(Entries shown)

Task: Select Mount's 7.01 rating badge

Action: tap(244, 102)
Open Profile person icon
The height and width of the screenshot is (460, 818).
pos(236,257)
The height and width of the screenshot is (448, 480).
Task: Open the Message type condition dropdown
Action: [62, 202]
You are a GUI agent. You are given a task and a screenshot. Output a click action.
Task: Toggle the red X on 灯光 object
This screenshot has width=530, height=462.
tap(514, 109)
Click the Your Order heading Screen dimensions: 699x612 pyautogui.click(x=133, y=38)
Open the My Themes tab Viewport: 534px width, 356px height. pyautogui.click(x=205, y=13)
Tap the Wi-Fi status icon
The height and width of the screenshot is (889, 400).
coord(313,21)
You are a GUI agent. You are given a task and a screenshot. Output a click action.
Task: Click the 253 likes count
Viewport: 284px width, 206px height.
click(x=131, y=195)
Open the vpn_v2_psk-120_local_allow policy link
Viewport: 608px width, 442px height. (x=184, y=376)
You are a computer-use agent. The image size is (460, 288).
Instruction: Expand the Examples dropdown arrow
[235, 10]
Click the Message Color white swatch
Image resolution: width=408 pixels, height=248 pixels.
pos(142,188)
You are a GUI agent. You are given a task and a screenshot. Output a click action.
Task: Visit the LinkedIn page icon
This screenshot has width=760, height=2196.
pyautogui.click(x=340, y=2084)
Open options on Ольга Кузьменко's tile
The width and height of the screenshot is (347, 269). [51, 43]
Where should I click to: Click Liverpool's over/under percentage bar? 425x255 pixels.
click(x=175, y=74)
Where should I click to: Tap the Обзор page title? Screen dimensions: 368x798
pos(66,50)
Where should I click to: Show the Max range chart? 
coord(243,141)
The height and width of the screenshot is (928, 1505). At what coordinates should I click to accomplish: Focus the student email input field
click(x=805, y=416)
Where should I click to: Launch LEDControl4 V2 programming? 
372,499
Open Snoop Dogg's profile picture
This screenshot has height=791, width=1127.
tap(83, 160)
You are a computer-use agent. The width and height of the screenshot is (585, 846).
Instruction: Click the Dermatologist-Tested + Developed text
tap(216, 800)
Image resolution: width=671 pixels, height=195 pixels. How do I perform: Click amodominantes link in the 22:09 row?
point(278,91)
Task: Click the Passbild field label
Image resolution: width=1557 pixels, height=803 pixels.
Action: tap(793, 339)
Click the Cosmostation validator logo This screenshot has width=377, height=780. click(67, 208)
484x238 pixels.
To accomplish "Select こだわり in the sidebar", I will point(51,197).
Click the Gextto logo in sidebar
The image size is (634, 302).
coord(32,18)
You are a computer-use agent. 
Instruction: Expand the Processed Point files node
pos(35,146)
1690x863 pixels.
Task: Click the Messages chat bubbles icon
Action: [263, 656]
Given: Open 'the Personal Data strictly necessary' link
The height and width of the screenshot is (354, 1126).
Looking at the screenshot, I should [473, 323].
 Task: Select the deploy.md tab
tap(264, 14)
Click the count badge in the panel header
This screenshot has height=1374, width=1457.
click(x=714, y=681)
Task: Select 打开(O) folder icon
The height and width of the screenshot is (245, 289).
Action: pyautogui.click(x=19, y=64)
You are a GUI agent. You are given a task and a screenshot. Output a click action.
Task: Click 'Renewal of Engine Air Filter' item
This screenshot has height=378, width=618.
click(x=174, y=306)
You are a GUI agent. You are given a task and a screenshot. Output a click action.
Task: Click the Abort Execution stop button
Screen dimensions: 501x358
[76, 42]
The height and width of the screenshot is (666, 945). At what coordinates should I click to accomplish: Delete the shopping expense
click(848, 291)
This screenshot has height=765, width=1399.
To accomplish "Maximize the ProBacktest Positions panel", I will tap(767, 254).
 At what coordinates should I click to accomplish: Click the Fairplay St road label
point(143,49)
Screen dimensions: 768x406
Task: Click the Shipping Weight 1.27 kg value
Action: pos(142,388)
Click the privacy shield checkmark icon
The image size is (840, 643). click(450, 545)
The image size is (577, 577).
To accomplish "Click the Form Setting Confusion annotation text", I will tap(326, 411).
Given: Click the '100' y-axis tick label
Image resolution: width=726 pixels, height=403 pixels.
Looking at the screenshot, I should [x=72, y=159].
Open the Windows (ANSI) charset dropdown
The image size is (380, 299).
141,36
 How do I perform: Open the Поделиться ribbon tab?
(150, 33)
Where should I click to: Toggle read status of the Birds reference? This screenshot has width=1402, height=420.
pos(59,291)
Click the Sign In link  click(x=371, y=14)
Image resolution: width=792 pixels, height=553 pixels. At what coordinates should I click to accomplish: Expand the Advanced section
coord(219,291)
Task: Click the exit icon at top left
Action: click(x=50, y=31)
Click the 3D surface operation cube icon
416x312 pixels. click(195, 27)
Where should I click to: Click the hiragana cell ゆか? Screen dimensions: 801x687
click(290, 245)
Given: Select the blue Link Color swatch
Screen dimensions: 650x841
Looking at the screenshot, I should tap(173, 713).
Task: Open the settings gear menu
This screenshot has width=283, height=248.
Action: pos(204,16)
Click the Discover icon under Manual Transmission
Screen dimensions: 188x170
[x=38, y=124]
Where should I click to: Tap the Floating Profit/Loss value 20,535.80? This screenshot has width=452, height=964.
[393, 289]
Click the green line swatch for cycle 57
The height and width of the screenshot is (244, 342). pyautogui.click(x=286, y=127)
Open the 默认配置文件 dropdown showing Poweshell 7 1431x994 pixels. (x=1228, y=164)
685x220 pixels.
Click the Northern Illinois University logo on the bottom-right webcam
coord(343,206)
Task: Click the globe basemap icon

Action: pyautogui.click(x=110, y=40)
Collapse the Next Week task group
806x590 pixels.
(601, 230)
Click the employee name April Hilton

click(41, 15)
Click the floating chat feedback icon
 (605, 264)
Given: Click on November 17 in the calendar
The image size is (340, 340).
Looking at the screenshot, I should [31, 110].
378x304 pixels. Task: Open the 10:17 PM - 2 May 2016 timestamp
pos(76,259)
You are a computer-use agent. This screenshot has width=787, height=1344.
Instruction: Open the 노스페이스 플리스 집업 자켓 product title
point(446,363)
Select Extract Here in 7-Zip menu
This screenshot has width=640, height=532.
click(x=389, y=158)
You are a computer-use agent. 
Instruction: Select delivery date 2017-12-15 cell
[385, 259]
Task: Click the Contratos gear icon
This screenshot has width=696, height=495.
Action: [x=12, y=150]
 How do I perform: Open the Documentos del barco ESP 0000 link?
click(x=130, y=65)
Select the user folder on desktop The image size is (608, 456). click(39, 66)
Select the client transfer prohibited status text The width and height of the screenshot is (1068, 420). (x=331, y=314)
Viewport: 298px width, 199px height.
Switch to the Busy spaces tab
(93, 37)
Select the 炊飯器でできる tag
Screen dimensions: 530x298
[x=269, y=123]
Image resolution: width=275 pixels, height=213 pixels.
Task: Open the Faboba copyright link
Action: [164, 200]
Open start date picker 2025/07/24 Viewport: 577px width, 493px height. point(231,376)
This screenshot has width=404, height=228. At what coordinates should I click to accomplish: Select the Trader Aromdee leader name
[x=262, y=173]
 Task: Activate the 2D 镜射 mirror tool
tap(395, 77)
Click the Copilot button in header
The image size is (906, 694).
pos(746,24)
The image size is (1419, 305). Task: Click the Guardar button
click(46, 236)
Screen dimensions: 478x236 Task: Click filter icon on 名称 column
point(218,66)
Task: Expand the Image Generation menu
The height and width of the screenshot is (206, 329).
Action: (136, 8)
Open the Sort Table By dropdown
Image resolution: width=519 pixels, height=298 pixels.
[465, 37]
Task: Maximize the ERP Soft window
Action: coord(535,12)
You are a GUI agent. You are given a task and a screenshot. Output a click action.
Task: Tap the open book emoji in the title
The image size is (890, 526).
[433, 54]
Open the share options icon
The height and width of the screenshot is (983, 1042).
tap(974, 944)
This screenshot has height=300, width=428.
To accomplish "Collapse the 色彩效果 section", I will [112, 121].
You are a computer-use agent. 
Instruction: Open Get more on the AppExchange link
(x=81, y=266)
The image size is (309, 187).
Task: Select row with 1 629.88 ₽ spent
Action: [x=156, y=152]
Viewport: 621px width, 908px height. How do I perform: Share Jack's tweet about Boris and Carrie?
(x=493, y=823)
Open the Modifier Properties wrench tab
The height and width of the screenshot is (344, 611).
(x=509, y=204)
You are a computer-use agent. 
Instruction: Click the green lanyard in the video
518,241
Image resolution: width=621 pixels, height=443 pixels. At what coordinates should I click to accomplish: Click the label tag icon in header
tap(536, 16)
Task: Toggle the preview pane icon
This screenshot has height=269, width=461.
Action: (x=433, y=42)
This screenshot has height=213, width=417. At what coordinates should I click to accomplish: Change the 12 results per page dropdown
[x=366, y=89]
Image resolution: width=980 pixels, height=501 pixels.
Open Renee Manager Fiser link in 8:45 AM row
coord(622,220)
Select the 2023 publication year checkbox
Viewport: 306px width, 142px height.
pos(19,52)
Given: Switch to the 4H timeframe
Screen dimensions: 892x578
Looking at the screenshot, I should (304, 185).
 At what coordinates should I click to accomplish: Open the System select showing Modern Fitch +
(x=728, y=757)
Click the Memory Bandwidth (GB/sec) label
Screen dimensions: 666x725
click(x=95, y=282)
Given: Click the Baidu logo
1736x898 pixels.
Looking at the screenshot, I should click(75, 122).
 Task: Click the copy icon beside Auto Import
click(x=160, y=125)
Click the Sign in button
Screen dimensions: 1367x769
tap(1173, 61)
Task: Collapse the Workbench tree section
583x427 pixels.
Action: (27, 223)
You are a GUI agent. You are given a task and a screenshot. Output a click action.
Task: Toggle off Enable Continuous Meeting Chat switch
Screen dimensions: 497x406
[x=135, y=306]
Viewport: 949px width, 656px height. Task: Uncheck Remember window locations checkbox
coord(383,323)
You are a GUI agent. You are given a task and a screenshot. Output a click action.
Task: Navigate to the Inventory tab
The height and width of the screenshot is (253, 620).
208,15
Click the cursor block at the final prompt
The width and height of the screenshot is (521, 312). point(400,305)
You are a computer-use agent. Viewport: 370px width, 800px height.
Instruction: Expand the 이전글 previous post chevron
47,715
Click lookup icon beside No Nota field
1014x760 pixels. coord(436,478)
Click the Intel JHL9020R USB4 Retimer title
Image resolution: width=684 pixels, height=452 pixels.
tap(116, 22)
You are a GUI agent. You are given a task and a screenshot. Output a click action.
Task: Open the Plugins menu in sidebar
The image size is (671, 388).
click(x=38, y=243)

(End Entries shown)

Exercise description :: Pull every line containing the word "gear" out of the entries above.

Output below ::
Task: Open the settings gear menu
Task: Click the Contratos gear icon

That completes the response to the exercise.